When you execute a script file, the CLI builds a temporary local import manager rooted at the directory that contains the entry script.

Formal structure:

  • Root directory: the parent directory of the script passed to lyng.
  • Scan scope: every .lyng file under that root directory, recursively.
  • Entry script: the executed file itself is not registered as an importable module.
  • Module name mapping: relative/path/to/file.lyng maps to import name relative.path.to.file.
  • Package declaration: if a scanned file starts with package ... as its first non-blank line, that package name must exactly match the relative path mapping.
  • Package omission: if there is no leading package declaration, the CLI uses the relative path mapping as the module name.
  • Duplicates: if two files resolve to the same module name, CLI execution fails before script execution starts.
  • Import visibility: only files inside the entry root subtree are considered. Parent directories and sibling projects are not searched.

Examples:

project/
  main.lyng
  util/answer.lyng
  math/add.lyng

util/answer.lyng is imported as import util.answer.

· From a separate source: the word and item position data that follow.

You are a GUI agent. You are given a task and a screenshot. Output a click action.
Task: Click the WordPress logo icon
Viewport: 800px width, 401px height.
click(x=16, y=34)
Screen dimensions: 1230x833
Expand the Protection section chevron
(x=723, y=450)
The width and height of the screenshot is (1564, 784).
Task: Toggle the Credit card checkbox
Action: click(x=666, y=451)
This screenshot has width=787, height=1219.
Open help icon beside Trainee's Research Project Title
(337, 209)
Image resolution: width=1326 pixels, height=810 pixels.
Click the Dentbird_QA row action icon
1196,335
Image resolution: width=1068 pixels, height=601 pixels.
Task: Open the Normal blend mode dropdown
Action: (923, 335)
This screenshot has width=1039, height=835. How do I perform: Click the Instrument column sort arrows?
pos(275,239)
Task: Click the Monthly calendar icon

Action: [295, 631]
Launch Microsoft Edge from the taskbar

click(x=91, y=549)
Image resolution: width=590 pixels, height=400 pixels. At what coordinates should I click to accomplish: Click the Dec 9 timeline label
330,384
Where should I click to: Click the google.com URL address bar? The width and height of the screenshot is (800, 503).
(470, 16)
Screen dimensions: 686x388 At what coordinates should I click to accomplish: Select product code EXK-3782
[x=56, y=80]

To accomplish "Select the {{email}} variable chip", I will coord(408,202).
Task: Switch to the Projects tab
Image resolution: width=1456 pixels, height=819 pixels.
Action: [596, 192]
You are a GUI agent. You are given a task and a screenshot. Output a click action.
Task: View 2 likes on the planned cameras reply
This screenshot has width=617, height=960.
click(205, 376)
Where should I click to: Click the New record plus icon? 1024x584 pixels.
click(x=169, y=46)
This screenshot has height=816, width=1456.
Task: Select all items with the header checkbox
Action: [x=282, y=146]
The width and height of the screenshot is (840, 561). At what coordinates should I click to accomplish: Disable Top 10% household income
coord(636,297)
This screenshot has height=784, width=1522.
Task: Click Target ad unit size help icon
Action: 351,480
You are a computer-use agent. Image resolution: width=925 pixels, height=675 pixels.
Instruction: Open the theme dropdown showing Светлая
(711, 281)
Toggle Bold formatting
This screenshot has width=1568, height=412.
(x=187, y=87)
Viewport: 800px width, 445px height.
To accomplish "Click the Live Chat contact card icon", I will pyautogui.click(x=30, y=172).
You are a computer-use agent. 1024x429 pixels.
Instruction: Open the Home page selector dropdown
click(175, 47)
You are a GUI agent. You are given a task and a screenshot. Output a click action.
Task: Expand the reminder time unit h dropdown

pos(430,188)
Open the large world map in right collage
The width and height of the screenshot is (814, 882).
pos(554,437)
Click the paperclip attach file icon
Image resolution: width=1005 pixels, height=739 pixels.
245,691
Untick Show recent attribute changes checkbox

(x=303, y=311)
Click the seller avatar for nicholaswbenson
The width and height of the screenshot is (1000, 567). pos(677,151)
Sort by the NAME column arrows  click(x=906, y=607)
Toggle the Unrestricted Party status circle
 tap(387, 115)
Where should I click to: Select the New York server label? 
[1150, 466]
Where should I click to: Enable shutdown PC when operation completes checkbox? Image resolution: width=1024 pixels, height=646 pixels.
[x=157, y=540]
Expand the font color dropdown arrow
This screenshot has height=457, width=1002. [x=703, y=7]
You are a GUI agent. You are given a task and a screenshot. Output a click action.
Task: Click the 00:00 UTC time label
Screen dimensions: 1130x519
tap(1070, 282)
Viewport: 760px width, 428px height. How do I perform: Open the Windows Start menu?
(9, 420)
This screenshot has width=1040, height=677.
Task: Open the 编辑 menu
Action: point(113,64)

math/add.lyng is imported as import math.add.

Example contents:

// util/answer.lyng
package util.answer

import math.add

fun answer() = plus(40, 2)
// math/add.lyng
fun plus(a, b) = a + b
// main.lyng
import util.answer

println(answer())

Rationale:

  • The module name is deterministic from the filesystem layout.
  • Explicit package remains available as a consistency check instead of a second, conflicting naming system.
  • The import search space stays local to the executed script, which avoids accidental cross-project resolution.

Use in shell scripts

Standard unix shebangs (#!) are supported, so you can make Lyng scripts directly executable on Unix-like systems. For example:

#!/usr/bin/env lyng
println("Hello, world!")

Formatting source: fmt subcommand

Format Lyng files with the built-in formatter.

Basic usage:

lyng fmt [OPTIONS] FILE...

Options:

  • --check — Check-only mode. Prints file paths that would change and exits with code 2 if any changes are needed, 0 otherwise.
  • -i, --in-place — Write formatted content back to the source files (off by default).
  • --spacing — Apply spacing normalization.
  • --wrap, --wrapping — Enable line wrapping.

Semantics and exit codes:

  • Default behavior is to write formatted content to stdout. When multiple files are provided, the output is separated with --- <path> --- headers.
  • --check and --in-place are mutually exclusive; using both results in an error and exit code 1.
  • --check exits with 2 if any file would change, with 0 otherwise.
  • Other errors (e.g., I/O issues) result in a non-zero exit code.

Examples:

# Print formatted content to stdout
lyng fmt src/file.lyng

# Format multiple files to stdout with headers
lyng fmt src/a.lyng src/b.lyng

# Check mode: list files that would change; exit 2 if changes are needed
lyng fmt --check src/**/*.lyng

# In-place formatting
lyng fmt -i src/**/*.lyng

# Enable spacing normalization and wrapping
lyng fmt --spacing --wrap src/file.lyng

Notes

  • Both native and JVM distributions expose the same CLI interface. Use whichever best fits your environment.
  • When executing scripts, all positional arguments after the script name are available in Lyng as ARGV.
  • The interpreter recognizes shebang lines (#!) at the beginning of a script file and ignores them at runtime, so you can make Lyng scripts directly executable on Unix-like systems.